G: C’est vrai que dans les glitters il y a une forme de noise et quelque chose d’un peu glitchy qui colle à notre musique. Le nom Reflet Violet est issu de notre background en arts visuels. Nous adorons les couleurs, d’ailleurs tous les titres des chansons sont liés à cette thématique. Notre dernière qui s’appelle Au revoir noir est peut-être une manière imprévue de rejeter cette étiquette dark.
Pour les gens qui ne vous connaissent pas beaucoup, pourriez-vous expliquer ce que vous faites concrètement dans le projet?
N: Je m’occupe des cris, sinon j’ai des pédales d’effet et des appareils fabriqués sur mesure.
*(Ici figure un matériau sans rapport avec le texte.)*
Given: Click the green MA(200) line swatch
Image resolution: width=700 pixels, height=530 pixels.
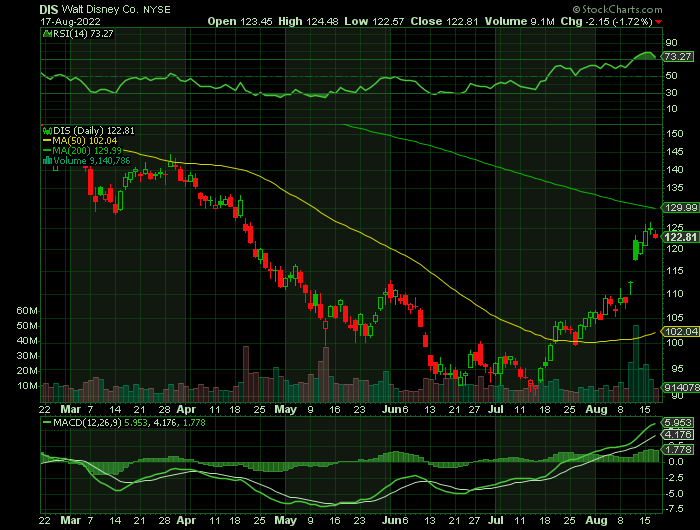Looking at the screenshot, I should coord(44,150).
Je suis responsable de tout le bruit que vous entendez. Quand je regarde Guillaume travailler, je me dis que nous nous complétons vraiment bien. Il a un côté hyper structuré, il travaille extrêmement bien et le résultat est toujours très beau. Normalement, je suis habituée à des choses plus brutes et imprévisibles. Nos styles se balancent parfaitement et ça représente bien nos personnalités.
G: Je ne proviens pas du monde de l’improvisation comparativement à Nath. Elle a toujours été très à l’aise avec l’impro contrairement à moi, j’ai absolument besoin d’un plan de match. Quand nous jouons ensemble, j’essaye de suivre ses élans et de donner un souffle à ce qu’elle construit, c’est un peu plus ça mon rôle dans Transparente. J’adore jammer seul chez moi, mais quand je me retrouve devant des gens je deviens anxieux. Nath est la partie plus improvisée et moi la portion structurée. Nous avons trouvé un setup d’instruments qui nous convient parfaitement et que nous avons gardé depuis nos débuts.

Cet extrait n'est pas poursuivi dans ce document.